Doch Amorelie und Orion beschreiben auch einen anderen Trend: Während in den letzten Jahren alles pink und futuristisch designt gewesen sei, würden nun auch naturnähere Abbildungen von Körperteilen wieder gefragter. «Es gibt Kunden, die möchten Sex und nicht Drumherumgerede», sagt Rotermund, in der Hand einen Plastikpenis, «den man nicht im Fernsehen zeigen könnte». Komplett ablegen will sie das althergebrachte Image nicht: «Erotik muss immer ein bisschen verrucht sein.»

«Wir finden, dass Sexualität zum Leben dazugehört»

Doch werden durch offenherzige Werbung Jugendliche nicht noch früher sexualisiert? Gibt es denn überhaupt noch Tabus? «Unser Maßstab ist immer: Könnten Kinder es verstehen?», sagt Unternehmerin Cramer zu den von ihr als «Unterhaltungselektronik» bezeichneten Toys. Kinderaffine Umfelder würden bei der Werbung ausgespart.
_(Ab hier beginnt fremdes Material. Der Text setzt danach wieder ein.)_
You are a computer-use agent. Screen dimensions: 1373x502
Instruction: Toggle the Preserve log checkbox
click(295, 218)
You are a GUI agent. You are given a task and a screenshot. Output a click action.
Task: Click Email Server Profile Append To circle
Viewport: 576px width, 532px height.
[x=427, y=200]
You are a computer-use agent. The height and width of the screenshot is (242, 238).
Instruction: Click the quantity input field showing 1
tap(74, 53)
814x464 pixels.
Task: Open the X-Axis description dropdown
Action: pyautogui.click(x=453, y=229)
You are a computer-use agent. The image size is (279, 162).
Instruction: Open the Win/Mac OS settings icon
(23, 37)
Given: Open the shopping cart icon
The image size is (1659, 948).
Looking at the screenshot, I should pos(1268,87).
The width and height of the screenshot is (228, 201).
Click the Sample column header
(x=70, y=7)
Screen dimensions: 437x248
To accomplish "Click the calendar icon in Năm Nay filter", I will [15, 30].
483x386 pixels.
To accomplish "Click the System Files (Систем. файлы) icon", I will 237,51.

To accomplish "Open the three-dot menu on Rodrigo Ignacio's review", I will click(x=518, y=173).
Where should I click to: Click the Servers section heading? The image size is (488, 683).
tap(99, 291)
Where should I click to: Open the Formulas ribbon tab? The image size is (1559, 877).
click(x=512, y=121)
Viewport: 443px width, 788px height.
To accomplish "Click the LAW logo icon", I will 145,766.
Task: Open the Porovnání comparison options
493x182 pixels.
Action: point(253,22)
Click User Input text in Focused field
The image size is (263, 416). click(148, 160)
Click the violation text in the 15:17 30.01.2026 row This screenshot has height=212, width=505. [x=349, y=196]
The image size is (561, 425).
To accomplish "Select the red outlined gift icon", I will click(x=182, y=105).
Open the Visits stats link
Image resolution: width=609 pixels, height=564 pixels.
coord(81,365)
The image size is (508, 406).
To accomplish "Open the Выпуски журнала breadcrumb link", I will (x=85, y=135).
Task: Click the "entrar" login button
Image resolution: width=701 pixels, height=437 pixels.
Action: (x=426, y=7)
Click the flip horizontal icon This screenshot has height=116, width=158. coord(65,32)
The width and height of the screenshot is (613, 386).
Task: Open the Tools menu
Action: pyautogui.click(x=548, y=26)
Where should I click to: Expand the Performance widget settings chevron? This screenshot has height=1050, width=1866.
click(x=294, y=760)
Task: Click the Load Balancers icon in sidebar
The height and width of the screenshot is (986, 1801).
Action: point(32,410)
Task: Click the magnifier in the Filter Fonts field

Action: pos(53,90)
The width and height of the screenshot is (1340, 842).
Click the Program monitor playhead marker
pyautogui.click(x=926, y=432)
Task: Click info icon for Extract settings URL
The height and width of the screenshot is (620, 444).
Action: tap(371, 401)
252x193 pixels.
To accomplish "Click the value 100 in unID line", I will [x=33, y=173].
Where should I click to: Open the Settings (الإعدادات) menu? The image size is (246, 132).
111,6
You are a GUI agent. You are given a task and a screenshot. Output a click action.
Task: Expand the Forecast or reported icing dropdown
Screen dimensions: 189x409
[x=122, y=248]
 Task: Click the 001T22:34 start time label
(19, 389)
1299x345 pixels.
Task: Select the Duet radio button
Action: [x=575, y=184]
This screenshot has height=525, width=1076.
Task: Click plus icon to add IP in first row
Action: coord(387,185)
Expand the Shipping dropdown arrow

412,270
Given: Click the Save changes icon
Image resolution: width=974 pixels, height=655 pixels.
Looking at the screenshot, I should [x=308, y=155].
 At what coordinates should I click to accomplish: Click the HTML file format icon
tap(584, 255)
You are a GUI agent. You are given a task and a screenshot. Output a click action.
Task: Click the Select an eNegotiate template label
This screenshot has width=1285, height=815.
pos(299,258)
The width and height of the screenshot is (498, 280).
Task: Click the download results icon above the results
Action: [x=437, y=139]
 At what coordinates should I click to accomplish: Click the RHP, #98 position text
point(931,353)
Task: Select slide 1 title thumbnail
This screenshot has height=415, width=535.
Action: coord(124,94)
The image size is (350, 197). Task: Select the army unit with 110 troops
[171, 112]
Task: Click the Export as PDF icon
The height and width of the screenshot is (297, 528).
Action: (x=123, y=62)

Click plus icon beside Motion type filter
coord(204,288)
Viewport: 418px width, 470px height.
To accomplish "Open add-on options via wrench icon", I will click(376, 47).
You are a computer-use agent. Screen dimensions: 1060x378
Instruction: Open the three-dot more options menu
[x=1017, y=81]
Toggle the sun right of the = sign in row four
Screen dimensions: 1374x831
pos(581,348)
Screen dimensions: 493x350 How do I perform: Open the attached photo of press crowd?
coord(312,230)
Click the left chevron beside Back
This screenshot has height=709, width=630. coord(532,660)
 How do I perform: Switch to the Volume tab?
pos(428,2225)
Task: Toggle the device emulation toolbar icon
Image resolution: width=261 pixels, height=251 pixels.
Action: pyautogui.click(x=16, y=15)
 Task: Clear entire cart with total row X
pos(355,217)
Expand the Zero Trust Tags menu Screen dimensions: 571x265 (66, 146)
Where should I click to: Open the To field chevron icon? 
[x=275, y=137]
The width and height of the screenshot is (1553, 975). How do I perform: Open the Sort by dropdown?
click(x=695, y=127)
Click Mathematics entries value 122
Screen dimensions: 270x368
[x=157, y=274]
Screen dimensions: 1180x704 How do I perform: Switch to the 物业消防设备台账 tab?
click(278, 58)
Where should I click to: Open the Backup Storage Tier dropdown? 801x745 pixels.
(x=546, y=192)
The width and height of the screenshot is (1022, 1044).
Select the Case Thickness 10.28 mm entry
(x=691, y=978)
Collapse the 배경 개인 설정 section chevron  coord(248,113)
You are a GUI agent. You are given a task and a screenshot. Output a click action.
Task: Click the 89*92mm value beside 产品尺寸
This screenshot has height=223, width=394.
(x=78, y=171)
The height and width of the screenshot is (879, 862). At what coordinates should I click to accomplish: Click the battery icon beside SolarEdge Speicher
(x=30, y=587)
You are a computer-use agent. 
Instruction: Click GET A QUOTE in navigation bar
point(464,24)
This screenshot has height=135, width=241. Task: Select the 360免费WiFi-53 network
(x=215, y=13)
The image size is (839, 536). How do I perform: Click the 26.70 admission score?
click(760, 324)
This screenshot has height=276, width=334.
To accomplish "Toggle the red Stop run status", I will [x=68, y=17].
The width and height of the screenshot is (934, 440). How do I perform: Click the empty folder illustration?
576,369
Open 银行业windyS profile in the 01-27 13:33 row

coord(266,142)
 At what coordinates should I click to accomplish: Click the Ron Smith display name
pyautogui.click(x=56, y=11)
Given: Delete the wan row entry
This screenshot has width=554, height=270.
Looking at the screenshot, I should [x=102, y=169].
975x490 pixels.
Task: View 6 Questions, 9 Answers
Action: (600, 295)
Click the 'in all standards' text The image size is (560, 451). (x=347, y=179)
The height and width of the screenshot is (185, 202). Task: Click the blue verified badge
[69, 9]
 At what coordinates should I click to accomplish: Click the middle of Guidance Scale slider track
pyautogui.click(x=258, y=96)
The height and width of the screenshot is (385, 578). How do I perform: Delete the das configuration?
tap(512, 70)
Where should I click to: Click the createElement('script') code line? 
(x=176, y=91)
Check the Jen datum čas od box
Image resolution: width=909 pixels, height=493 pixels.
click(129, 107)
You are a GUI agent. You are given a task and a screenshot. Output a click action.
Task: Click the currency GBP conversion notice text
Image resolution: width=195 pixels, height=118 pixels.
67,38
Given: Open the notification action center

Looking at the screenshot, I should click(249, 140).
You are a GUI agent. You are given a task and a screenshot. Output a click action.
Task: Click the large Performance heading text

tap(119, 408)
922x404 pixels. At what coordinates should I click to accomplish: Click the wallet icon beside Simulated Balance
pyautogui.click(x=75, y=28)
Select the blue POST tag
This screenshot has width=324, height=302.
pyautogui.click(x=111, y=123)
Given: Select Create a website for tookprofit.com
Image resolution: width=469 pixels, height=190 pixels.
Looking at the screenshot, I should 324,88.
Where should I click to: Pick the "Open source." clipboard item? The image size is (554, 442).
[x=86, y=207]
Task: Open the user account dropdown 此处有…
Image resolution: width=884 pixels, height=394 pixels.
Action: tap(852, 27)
Cramer sagt aber auch: «Wir finden, dass Sexualität zum Leben dazugehört.» Es sei komisch, dass sie tabuisiert werde und andererseits jedes kleine Kind dank YouPorn und Co. vermeintlich besser aufgeklärt sei, «als ich es mit 20 war».

Der Dortmunder Sexualpädagoge Frank Herrath hält die bunten Werbeclips ebenfalls für harmlos. Der Zeitschrift «TV Diskurs» sagte er: «Das ist bloß eine aufgeregte Fantasie Erwachsener. Dass es Dildos gibt, wissen heute sicherlich mehr Jugendliche als je zuvor. Von ansteigender Dildonutzung in jugendlicher sexueller Interaktion ist mir nichts bekannt.» Falls doch ein Kind fragt, empfiehlt er Antworten, die verstanden werden: «Dass ein Paarvibrator ein Gegenstand ist, mit dem sich zwei Menschen, die sich gernhaben, schöne Gefühle machen können» – das reiche einem Achtjährigen womöglich schon.

Viele Erwachsene behandeln das Thema Sextoys dennoch lieber diskret – und bestellen online. Der Ladenhandel leidet. «Vielen geht es mies», sagt Uwe Kaltenberg, Geschäftsführer des Bundesverbands Erotikhandel. Die Versandhäuser fiebern derweil freudig dem zweiten Teil von «Fifty Shades» entgegen, der im Februar in die Kinos kommen soll. Ein Termin, nach dem die Erotik-Versandhäuser wieder viele Päckchen packen wollen.